PROBLEM TO SOLVE:
Please retype the listing without changes, starting with the line that contains "Open the 都道府県" and going on through the line that contains "click(272, 658)".

SUPPLIED ENTRIES:
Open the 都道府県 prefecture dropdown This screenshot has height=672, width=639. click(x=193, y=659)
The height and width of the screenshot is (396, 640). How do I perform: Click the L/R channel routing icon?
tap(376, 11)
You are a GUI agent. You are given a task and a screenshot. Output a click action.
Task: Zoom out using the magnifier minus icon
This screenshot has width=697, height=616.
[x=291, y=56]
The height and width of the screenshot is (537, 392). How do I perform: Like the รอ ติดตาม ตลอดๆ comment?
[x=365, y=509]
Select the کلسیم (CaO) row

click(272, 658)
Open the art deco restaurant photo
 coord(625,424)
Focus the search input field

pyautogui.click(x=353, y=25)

...

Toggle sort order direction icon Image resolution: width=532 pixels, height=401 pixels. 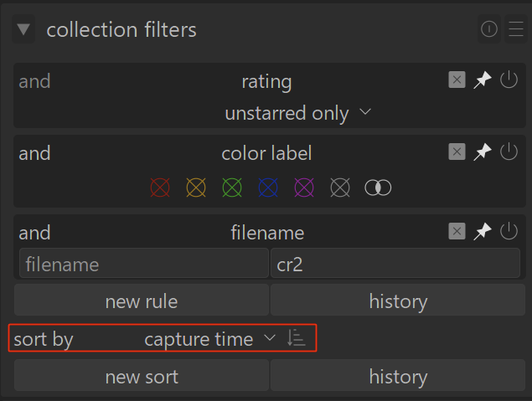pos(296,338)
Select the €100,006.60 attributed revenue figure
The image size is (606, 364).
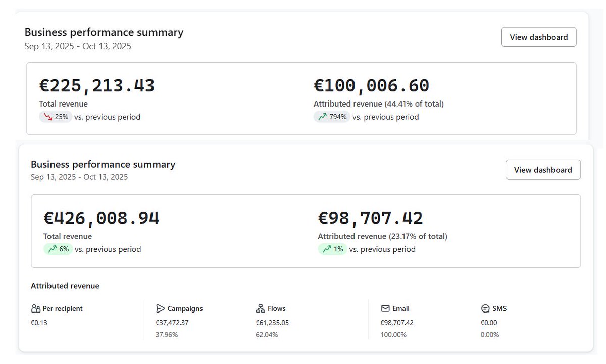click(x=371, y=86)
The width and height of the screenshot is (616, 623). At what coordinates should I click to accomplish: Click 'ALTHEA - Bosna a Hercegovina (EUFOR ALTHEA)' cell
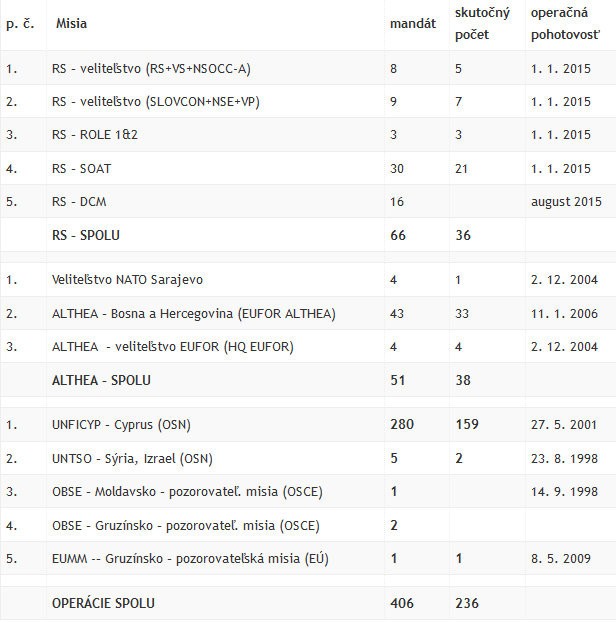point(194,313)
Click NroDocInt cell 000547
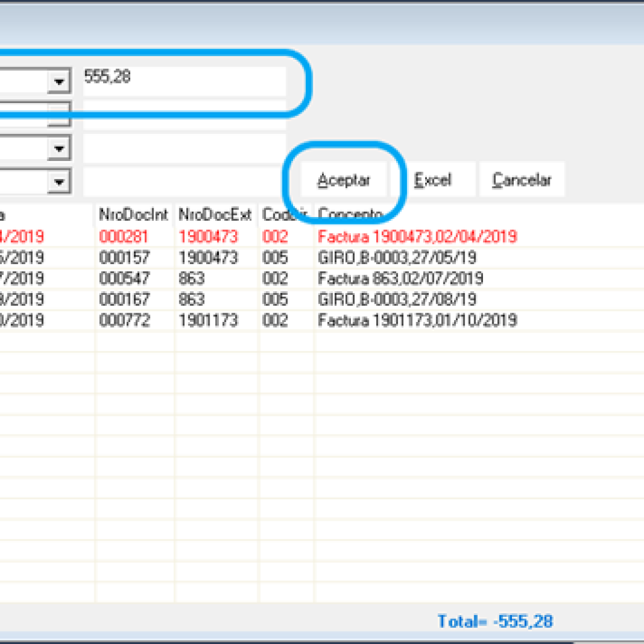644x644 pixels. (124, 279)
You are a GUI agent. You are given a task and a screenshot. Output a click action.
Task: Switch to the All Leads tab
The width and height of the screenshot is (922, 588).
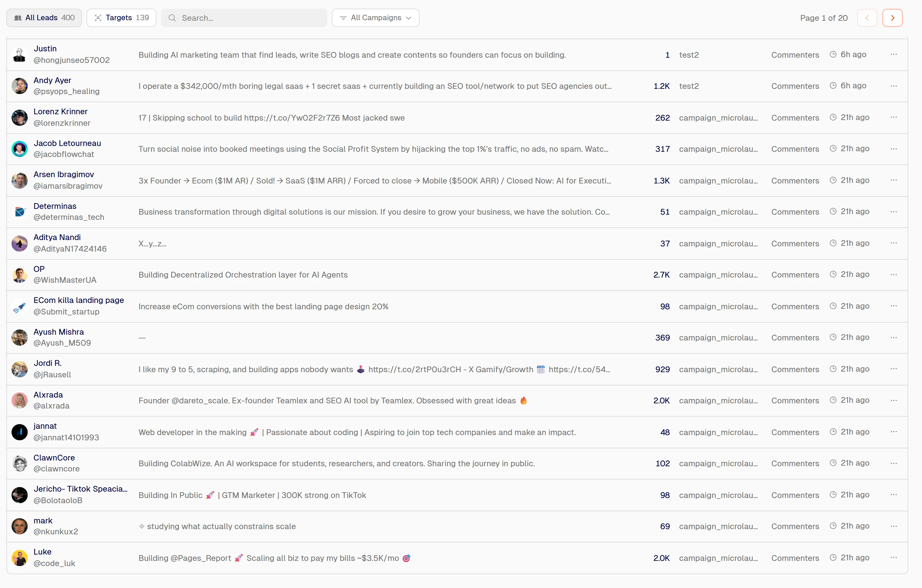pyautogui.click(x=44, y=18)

PROBLEM SOLUTION:
Open the 都道府県 prefecture dropdown This screenshot has height=672, width=639. click(x=193, y=659)
The height and width of the screenshot is (396, 640). How do I perform: Click the L/R channel routing icon?
tap(376, 11)
You are a GUI agent. You are given a task and a screenshot. Output a click action.
Task: Zoom out using the magnifier minus icon
This screenshot has width=697, height=616.
[x=291, y=56]
The height and width of the screenshot is (537, 392). How do I perform: Like the รอ ติดตาม ตลอดๆ comment?
[x=365, y=509]
Select the کلسیم (CaO) row

click(272, 658)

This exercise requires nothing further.